• [Task prompt] Retype the data below, every word of it, exactly.

• [Record excerpts]
+++

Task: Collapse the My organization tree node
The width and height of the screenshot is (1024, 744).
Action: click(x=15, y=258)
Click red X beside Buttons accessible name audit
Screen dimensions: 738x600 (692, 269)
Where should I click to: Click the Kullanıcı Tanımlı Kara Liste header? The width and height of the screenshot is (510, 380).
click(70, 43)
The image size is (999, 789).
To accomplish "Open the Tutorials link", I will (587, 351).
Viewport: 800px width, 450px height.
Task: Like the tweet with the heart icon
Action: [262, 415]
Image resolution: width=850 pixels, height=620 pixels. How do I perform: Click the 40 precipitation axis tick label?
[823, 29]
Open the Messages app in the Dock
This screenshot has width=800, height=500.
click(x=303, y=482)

+++

• [Final answer]
Task: Collapse the My organization tree node
The width and height of the screenshot is (1024, 744).
Action: click(x=15, y=258)
Click red X beside Buttons accessible name audit
Screen dimensions: 738x600 (692, 269)
Where should I click to: Click the Kullanıcı Tanımlı Kara Liste header? The width and height of the screenshot is (510, 380).
click(70, 43)
The image size is (999, 789).
To accomplish "Open the Tutorials link", I will (587, 351).
Viewport: 800px width, 450px height.
Task: Like the tweet with the heart icon
Action: [262, 415]
Image resolution: width=850 pixels, height=620 pixels. How do I perform: Click the 40 precipitation axis tick label?
[823, 29]
Open the Messages app in the Dock
This screenshot has width=800, height=500.
click(x=303, y=482)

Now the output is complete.